Either caricatures are a useless holdover from a previous era of news, or they’re a rarely mastered, timeless art. They’re supposed to be immediately accessible—one of comics’ advantages as a form of storytelling has always been the relatively low technical threshold facing would-be cartoonists. So that makes it even harder to imagine caricature as a diamond-in-the-rough kind of communication, practiced by a rarified, devoted, true masters of the craft.

So what are caricatures: vestigial artifact or artisan craft?

The people with the most hands-on, real-world experience doing caricatures aren’t on panels at book conventions. Nor are they trolling online comment boards. They’re occupying lawn chairs and working easels at hokey tourist destinations across the globe, like Michael Mickle.

Mickle has been a professional caricaturist for 45 years, solely supporting himself by drawing people with funny faces that entire time. He holds down a post on the beach near his home base in Santa Barbara. He knows exactly where the issue facing political cartoonists and caricaturists lies: in his bank account.

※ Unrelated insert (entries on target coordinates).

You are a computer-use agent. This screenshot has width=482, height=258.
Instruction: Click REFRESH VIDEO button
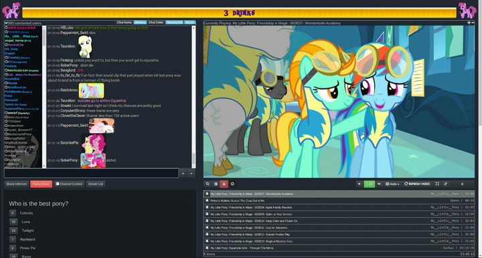tap(417, 184)
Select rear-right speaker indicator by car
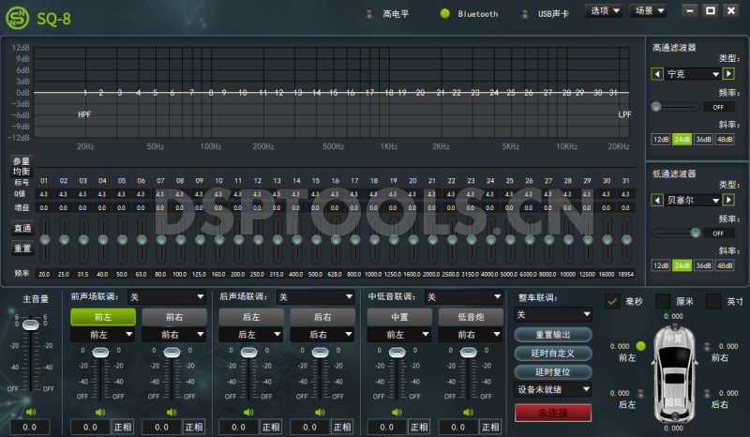The width and height of the screenshot is (750, 437). tap(706, 394)
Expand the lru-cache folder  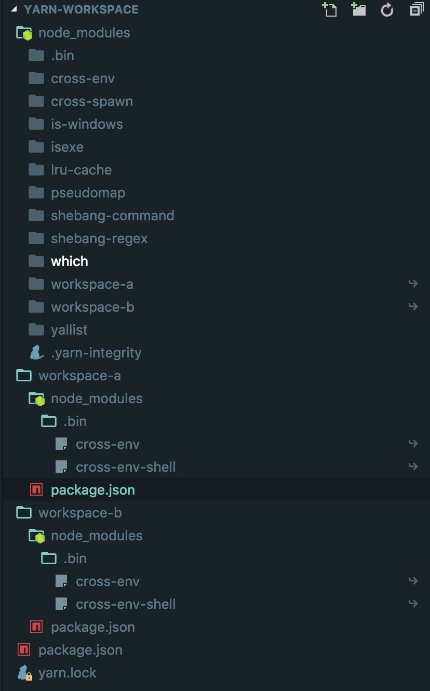pyautogui.click(x=81, y=170)
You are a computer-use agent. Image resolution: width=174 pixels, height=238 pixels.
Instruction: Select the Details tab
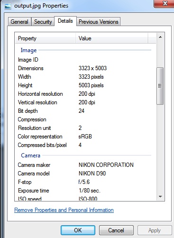click(65, 21)
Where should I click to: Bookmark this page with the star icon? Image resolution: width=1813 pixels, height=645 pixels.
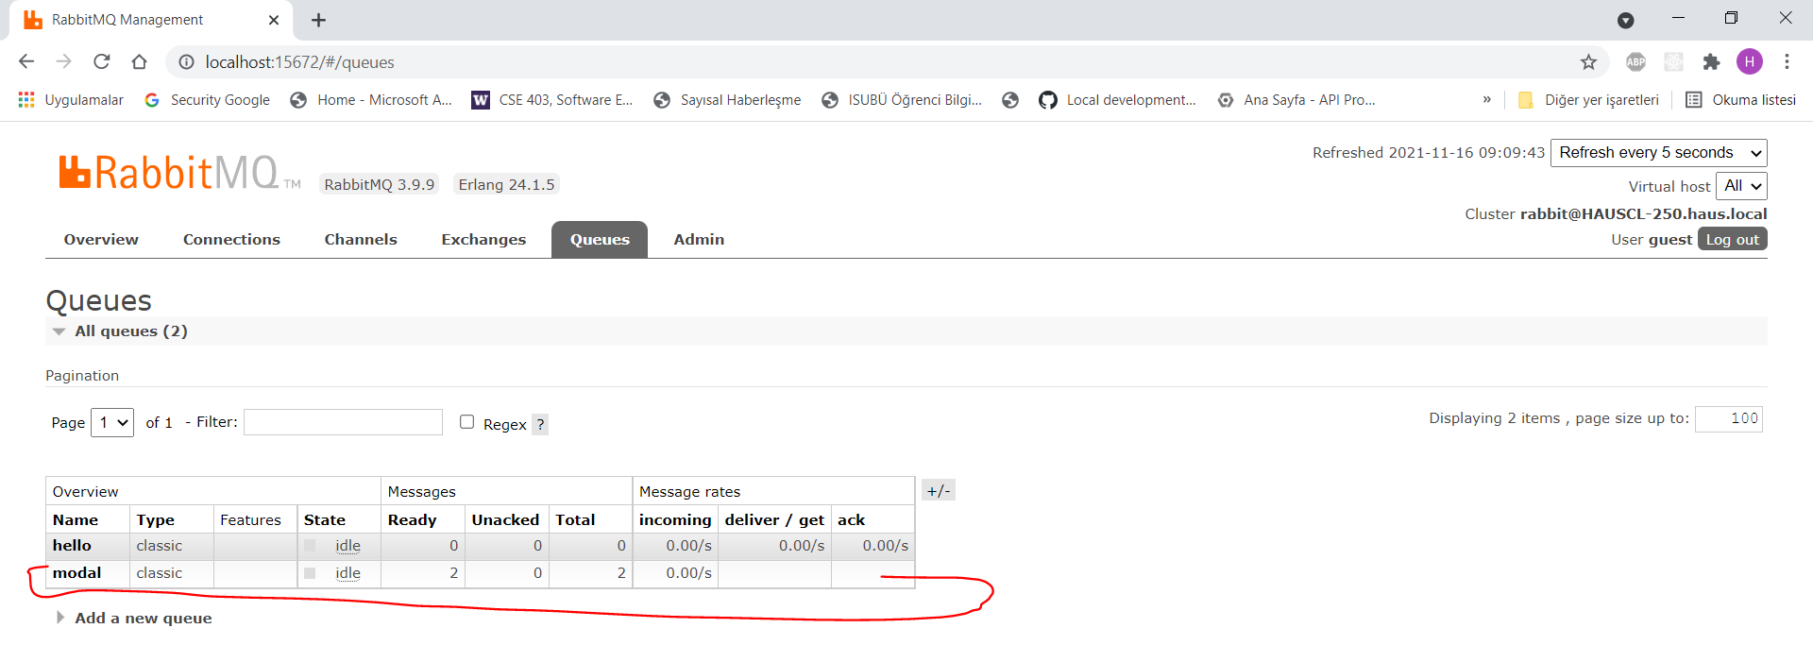coord(1588,62)
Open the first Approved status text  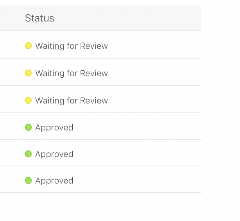coord(54,128)
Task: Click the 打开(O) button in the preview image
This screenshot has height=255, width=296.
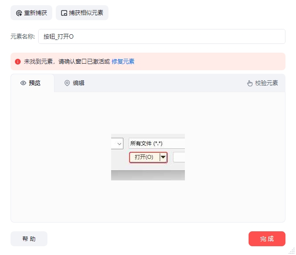Action: 144,157
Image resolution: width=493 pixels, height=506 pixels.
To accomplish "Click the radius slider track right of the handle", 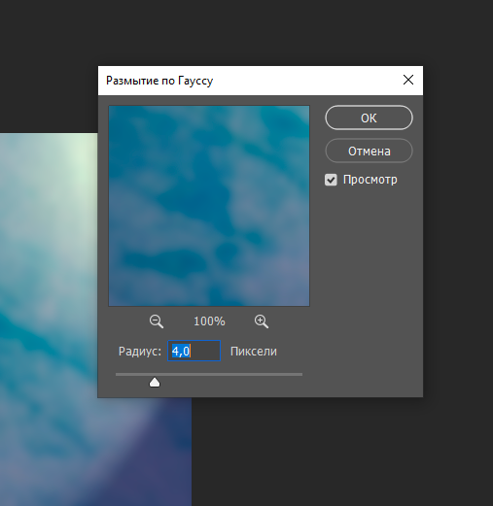I will click(x=230, y=374).
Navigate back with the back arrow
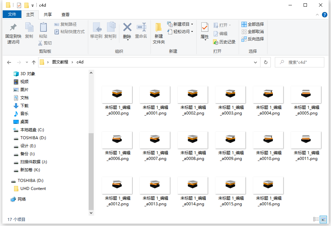331x226 pixels. [x=9, y=62]
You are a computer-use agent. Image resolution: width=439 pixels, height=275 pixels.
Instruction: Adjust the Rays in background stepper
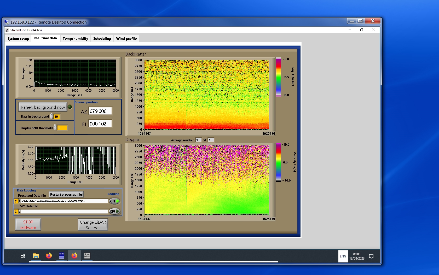[x=51, y=117]
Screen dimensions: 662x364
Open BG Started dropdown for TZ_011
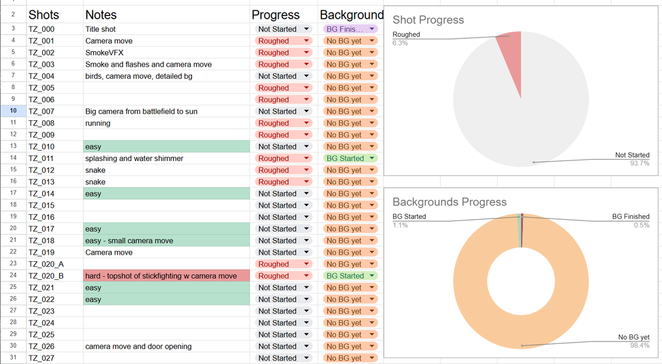coord(350,158)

“The general opinion is we’re not getting as much work anymore,” Mickle says. “It used to be that magazines had a lot more really good caricatures on the covers. You don’t see that any more. It’s a sign of the times. I would say, the caricature, though it’s been around since the 15th century and was used to really lambast the ruling class, you don’t see that any more.”

He names two personal friends who had to stop practicing the craft and find new sources of income. “I’m the only one who’s lasted that I know.”